Viva Lion è un nome che cela in sé positività, grinta e coraggio, scelto da Daniele Cardinale come nome d’arte. Con altrettanta grinta e positività la sua arte fa breccia nelle nostre orecchie e nelle nostre memorie: una gioviale vigoria e una carriera che vanta numerosi e importanti collaborazioni, fanno presagire un lungo cammino sulla strada delle migliori produzioni musicali italiane.
Artista colto musicalmente e non, pronto a nuove sfide, ha da poco pubblicato l’album “Bona Fide” per Flipper Music, dal titolo positivo e genuino. Un modo di Viva Lion di raccontarci le sue esperienze, raccolte nei quattro anni necessari a raccogliere e realizzare in musica le idee, facendoci sognare di tematiche non banali, lontane da luoghi comuni e cliché.
È un invito ad affrontare le difficoltà con atteggiamento positivo. Viva Lion non ha una traduzione letterale: Viva è una parola usata in lingua italiana, anglofona e ispanica, dunque internazionale, e riflette il mio girovagare tra Europa e Nord America. E il profeta Daniele (il mio nome di battesimo), fu quello ingiustamente condannato e gettato nella fossa dei leoni.
Come tutti i grandi artisti, la passione della musica è qualcosa che li accompagna fin dai primi anni.

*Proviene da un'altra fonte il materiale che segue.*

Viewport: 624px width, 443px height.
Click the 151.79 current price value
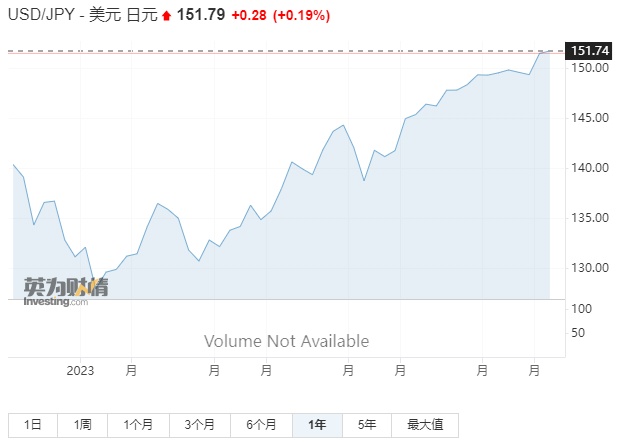pos(201,16)
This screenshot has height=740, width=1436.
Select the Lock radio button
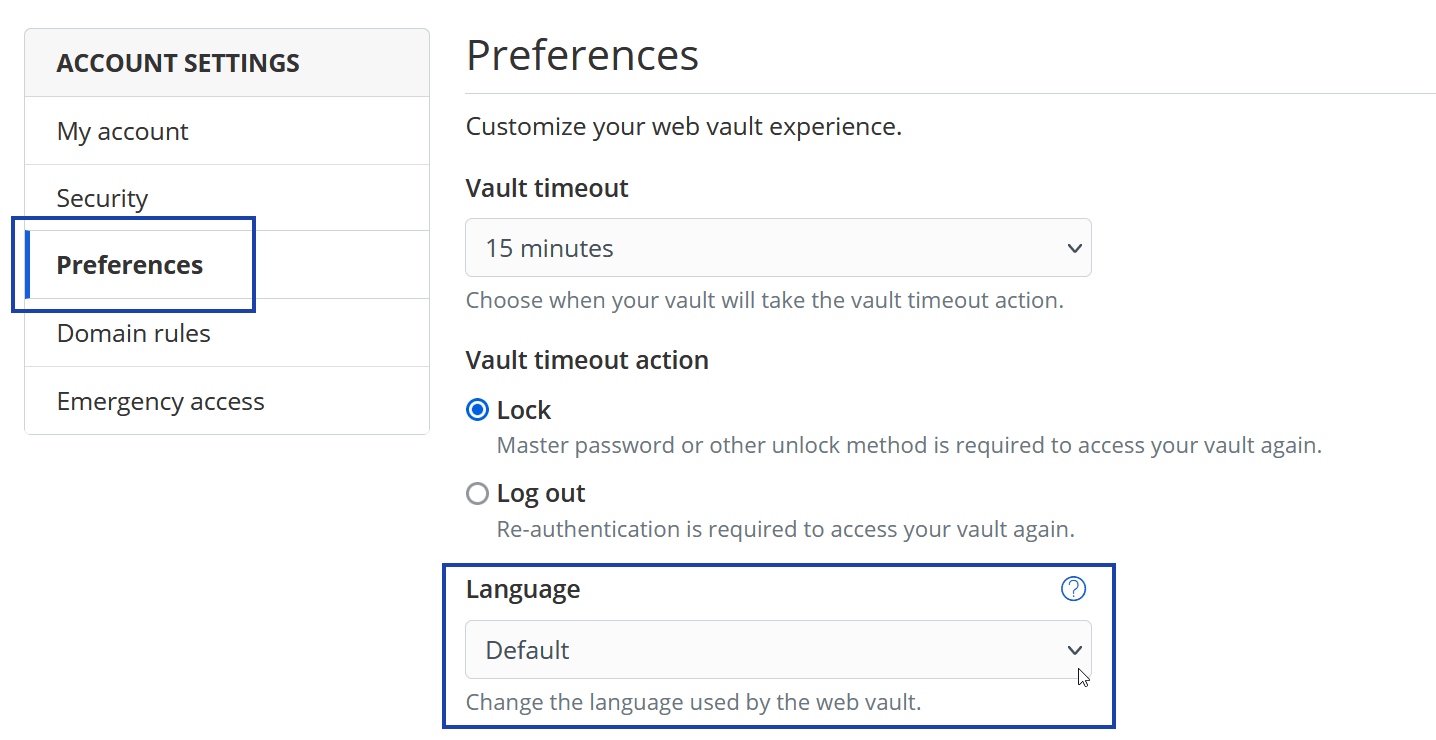click(x=478, y=410)
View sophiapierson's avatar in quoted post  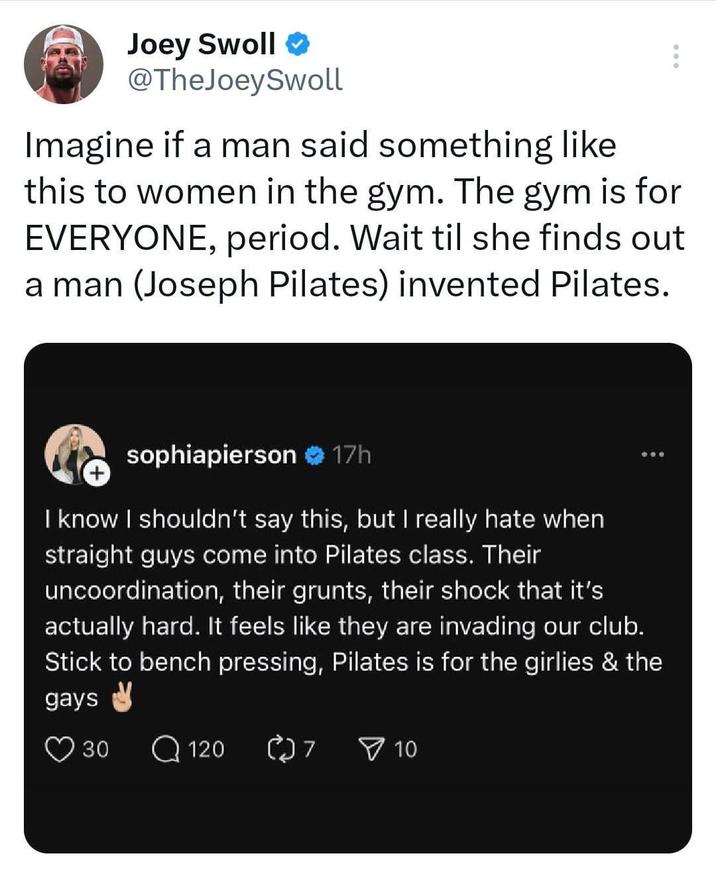click(x=74, y=455)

Da quanto tempo ti accompagna la passione per la musica?
C’è da sempre, letteralmente da quando sono nato. Vengo da una famiglia numerosa e di musicisti: mio nonno viveva in Francia e suonava la tromba jazz, i miei fratelli cantavano in un coro polifonico, mio padre suonava l’armonica.
Com’è nato il tuo primo album e cosa ci racconti dell’esperienza nel realizzare “The Green Dot Ep”?
È un concept album su un rapporto a distanza Roma – Los Angeles, nato da canzoni scritte per una persona e poi diventate un EP. È stata la prima registrazione da solista, con l’aiuto di amici musicisti e produttori.
Ascoltando la maturità della tua musica e l’intensa attività artistica, non potevamo non chiederti qualcosa riguardo le tue collaborazioni. Alcune delle quali sono diventate come i legami di sangue! Quali sono stati i musicisti e gli incontri più significativi per te?
Grazie! Sicuramente aprire i concerti di star internazionali è stato utile, ho osservato l’aspetto professionale prima di quello artistico. Stereophonics, The Fratellis, Xavier Rudd, per citarne alcuni, sono stati molto affettuosi e “supportive” nei miei confronti. Ricordo quando Xavier Rudd e la sua band hanno voluto che salissi sul palco con loro nell’ultima data insieme, dicendomi “Now you’re part of the family”. Emozionante. E poi il concerto più improbabile, in Messico, con una band locale giovane e incredibilmente talentuosa.
Bona Fide significa “in buona fede” in latino, e come per il “viva” è utilizzato anche in lingua anglofona. È parte del linguaggio giuridico, e sottolinea una azione genuina, appunto in buona fede. Le canzoni del disco le vedo così. È un album che ho scritto e registrato in un lungo periodo, 4 anni di alti e bassi, stop and go. A volte mi sembra come un mixtape, di quelli che si pubblicano nell’hip hop.
Nonostante il periodo e le difficoltà nell’aprirci alla vita per come la intendevamo prima del covid, quali sono i tuoi programmi per il prosieguo?
Il futuro è davvero incerto visti i tempi, e a differenza dei dischi passati, con tour, concerti, lunghissimi viaggi, questa volta vorrei che le canzoni del disco si facciano strada da sole, con il passaparola, onestamente, in buona fede. Ho alcune date e un calendario in aggiornamento compatibilmente con i limiti di questo momento così delicato. Presenterò il disco in alta montagna, oltre i 2.000 m di altezza, all’interno del museo della funivia che si trova sul Gran Sasso. Avrei dovuto farlo il 25 settembre, giorno di uscita di Bona Fide, ma c’è stata una tempesta di neve (!) ed è stato rimandato a domenica 4 ottobre.
Viva Lion!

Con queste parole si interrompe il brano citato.